***** Dataset excerpts *****

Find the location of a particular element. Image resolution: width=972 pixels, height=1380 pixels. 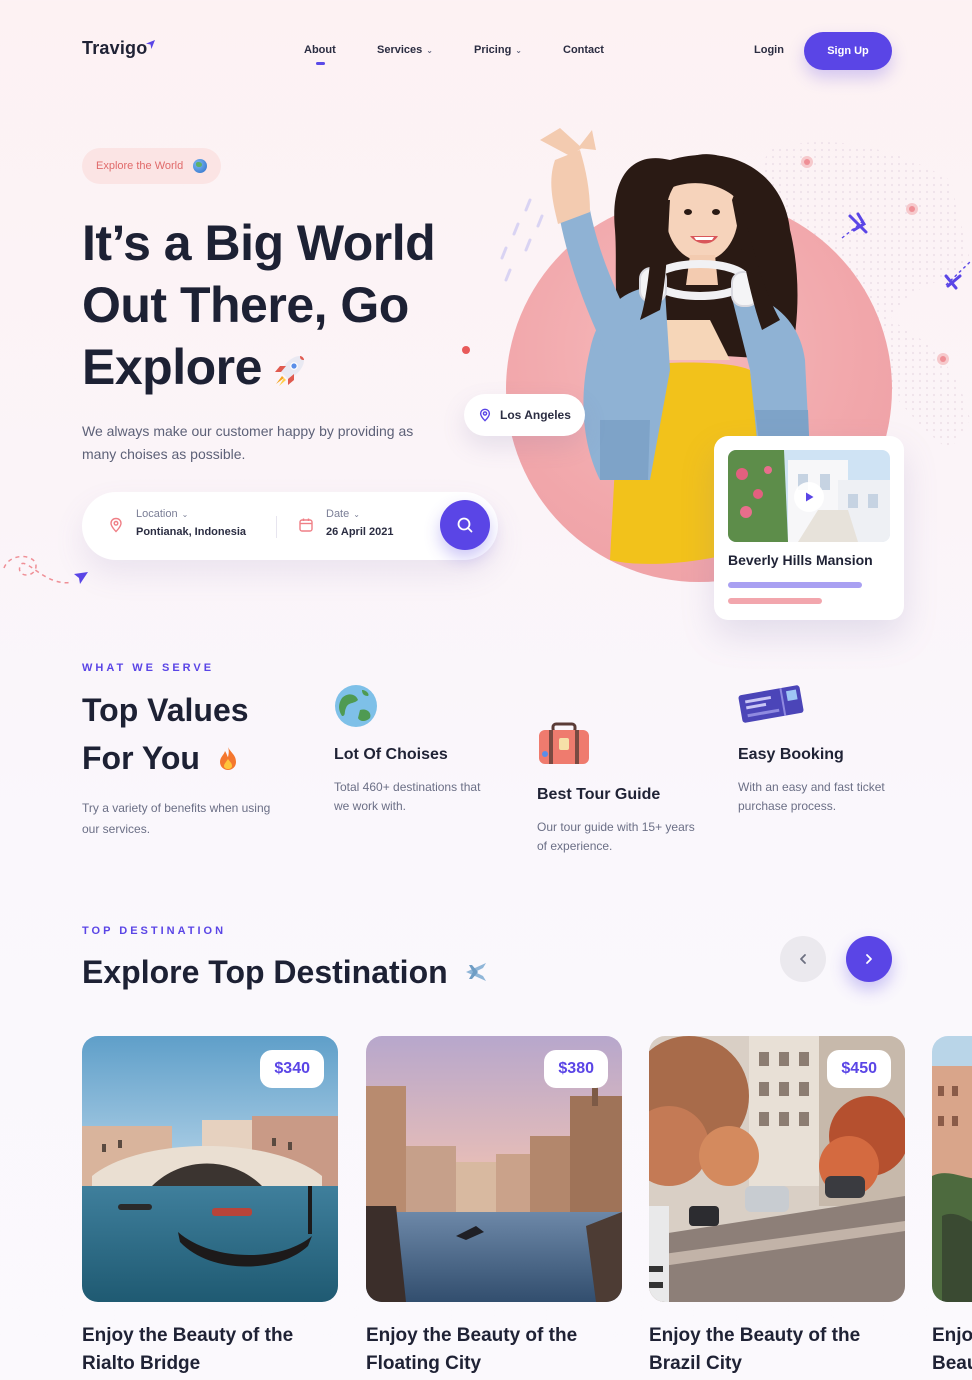

nav-link-services: Services ⌄ is located at coordinates (405, 50).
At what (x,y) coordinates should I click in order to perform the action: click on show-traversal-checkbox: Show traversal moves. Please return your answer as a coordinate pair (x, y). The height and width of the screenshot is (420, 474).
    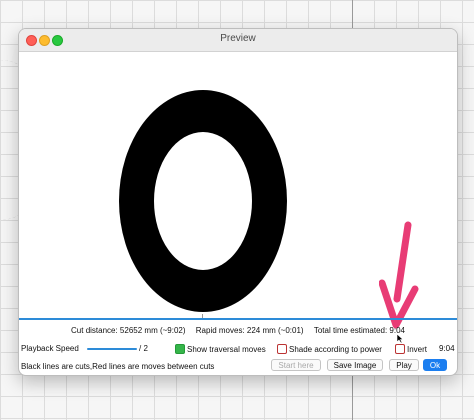
    Looking at the image, I should click on (220, 349).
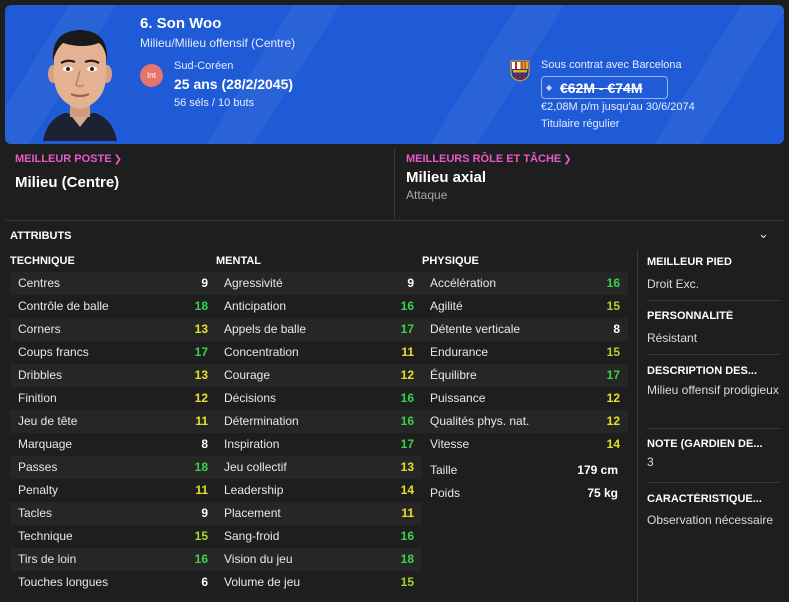 This screenshot has height=602, width=789. I want to click on attribute-row: Placement 11, so click(319, 514).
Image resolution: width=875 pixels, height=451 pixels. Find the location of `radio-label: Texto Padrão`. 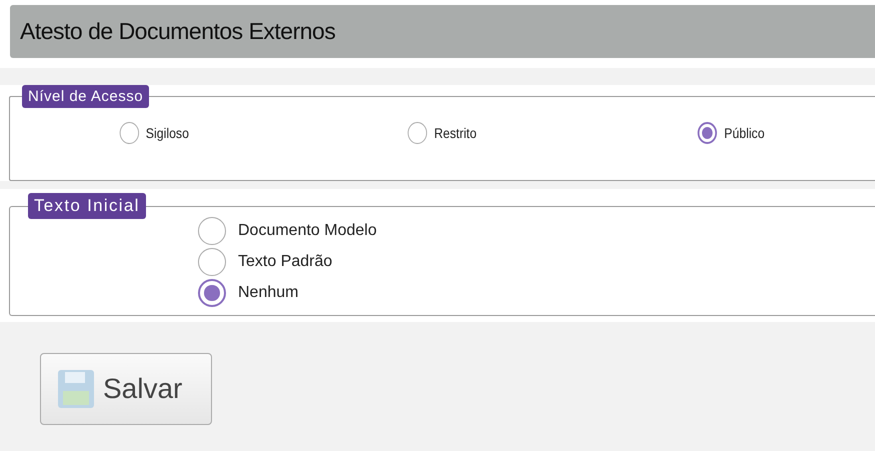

*****

■ What is being asked: Return each of the rows above exactly as they appear, leaving out the pictures.

■ Response area:
Find the location of a particular element. Image resolution: width=972 pixels, height=1380 pixels. 

nav-link-services: Services ⌄ is located at coordinates (405, 50).
At what (x,y) coordinates should I click in order to perform the action: click on show-traversal-checkbox: Show traversal moves. Please return your answer as a coordinate pair (x, y). The height and width of the screenshot is (420, 474).
    Looking at the image, I should click on (220, 349).
 This screenshot has height=602, width=789. I want to click on attribute-row: Placement 11, so click(319, 514).
Image resolution: width=875 pixels, height=451 pixels. Find the location of `radio-label: Texto Padrão`. 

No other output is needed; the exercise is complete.